The Halle, whose wooden frame dates from the 14th century, is supported by wooden pillars set in piles of huge stones. The grain measures, used by the overseer to determine prices at the market, are still visible in a 15th century desk. Rusty old tin buckets are all that remain of the original weighing station for wheat and jars of oil.
Three gates open onto narrow streets, perched on a hill with half-timbered houses, many a delightful blend of white and yellow ochre. In the heart of this village, designated one of the most beautiful in France, is its commercial pulse, la Place des Cornières. Here fashionable cafés and friendly boutiques vie for your custom, while food stalls offer the local delicacies: mushrooms, cherries and sweet chestnuts.

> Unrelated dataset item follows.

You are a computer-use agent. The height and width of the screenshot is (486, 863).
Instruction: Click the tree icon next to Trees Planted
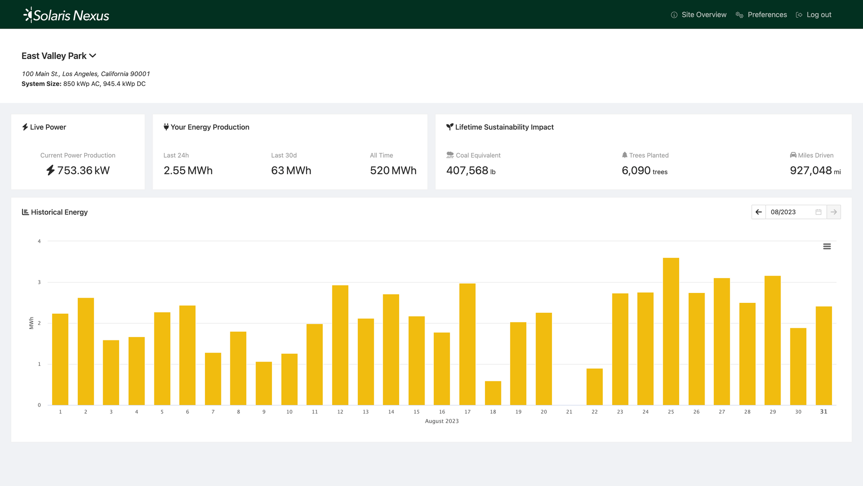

Perhaps Monpazier’s most famous visitor, T.E. Lawrence, the future Lawrence of Arabia, arrived in 1908 during a tour of French castles. His huge room, with carved furniture, a glorious Renaissance window and a library of ancient texts, cost him a mere one franc fifty. But he said of Monpazier rather sadly that it was a “little town fast going to ruin”, as the population was then in rapid decline. Lawrence would have been astonished to see Monpazier in today’s high season, when it is all but bursting with the throngs of visitors.